> **WRITTEN TASKS**
• a. In the excerpt on legended stock certificates, to whom must a written request for copies of the agreement be sent?
• b. Write the next part of the excerpt on legended stock certificates, picking up after its final heading.

3.1 Legended Certificates. Each certificate representing shares of the Common Stock of the Company now or hereafter owned by the Founder or issued to any Permitted Transferee pursuant to Section 2.2 shall bear the following legend:
 
THE SALE, PLEDGE, HYPOTHECATION OR TRANSFER OF THE SECURITIES REPRESENTED BY THIS CERTIFICATE IS SUBJECT TO THE TERMS AND CONDITIONS OF A CERTAIN RIGHT OF FIRST REFUSAL AND CO-SALE AGREEMENT BY AND BETWEEN THE STOCKHOLDER, THE CORPORATION AND CERTAIN HOLDERS OF COMMON AND PREFERRED STOCK OF THE CORPORATION. COPIES OF SUCH AGREEMENT MAY BE OBTAINED UPON WRITTEN REQUEST TO THE SECRETARY OF THE CORPORATION.
 
3.2 Removal of Legend. At any time after the termination of this Agreement in accordance with Section 3.1, any holder of a stock certificate legended pursuant to Section 2.2 may surrender such certificate to the Company for removal of such legend, and the Company will duly reissue a new certificate without the legend.
 
4. Termination.

> **DATA EXCERPT**
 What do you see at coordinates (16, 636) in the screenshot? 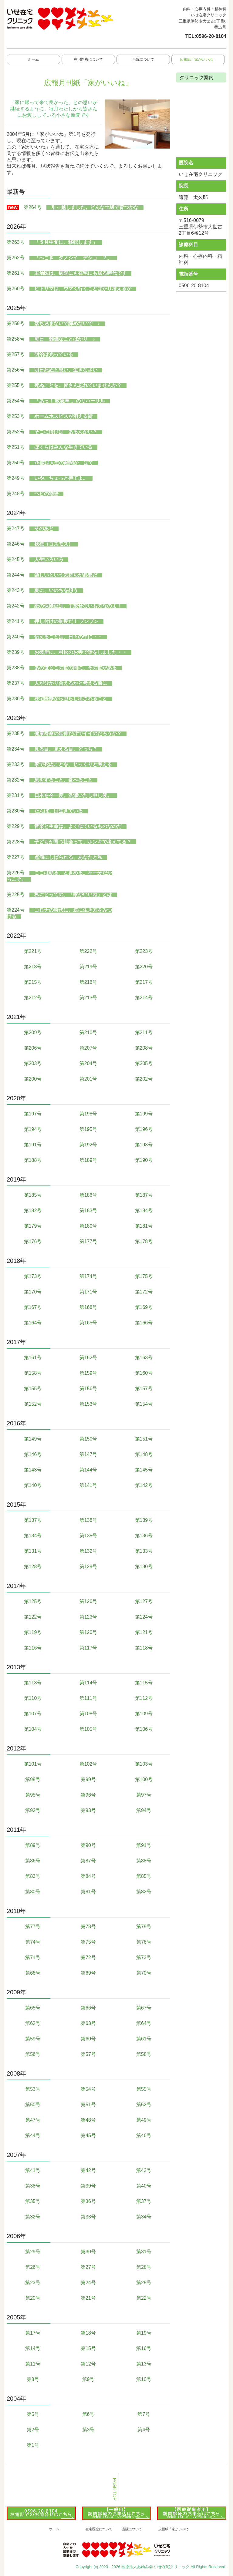
I see `第240号` at bounding box center [16, 636].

> **THE REPLIES**
• a. The Secretary of the Corporation.

• b.
4.1 Termination Events. This Agreement shall terminate upon the earliest to occur of any one of the following events (and shall not apply to any transfer by a Founder in connection with any such event):
 
(a) The liquidation, dissolution or indefinite cessation of the business operations of the Company;
 
(b) The execution by the Company of a general assignment for the benefit of creditors or the appointment of a receiver or trustee to take possession of the property and assets of the Company;
 
(c) A firm commitment underwritten public offering by the Company of shares of its Common Stock pursuant to a registration statement on Form S-1 under the Securities Act of 1933, as amended, in which the Companys pre-money valuation is equal to or greater than $__________________ [number];
 
(d) The acquisition of the Company by another entity by means of any transaction or series of related transactions (including, without limitation, any reorganization, merger, consolidation or stock sale); provided, however, that the applicable transaction shall not be deemed a liquidation unless the Companys stockholders of record as constituted immediately prior to such acquisition or sale hold less than 50% of the voting power of the surviving or acquiring entity immediately after such acquisition or sale (by virtue of securities issued as consideration for such transaction) in the same relative proportions; or
 
(e) The sale of all or substantially all of the assets of the Company.
5. Miscellaneous.
 
5.1 Successors and Assigns. Except as otherwise provided herein, this Agreement and the rights and obligations of the parties hereunder shall inure to the benefit of, and be binding upon, the parties respective successors, assigns and legal representatives.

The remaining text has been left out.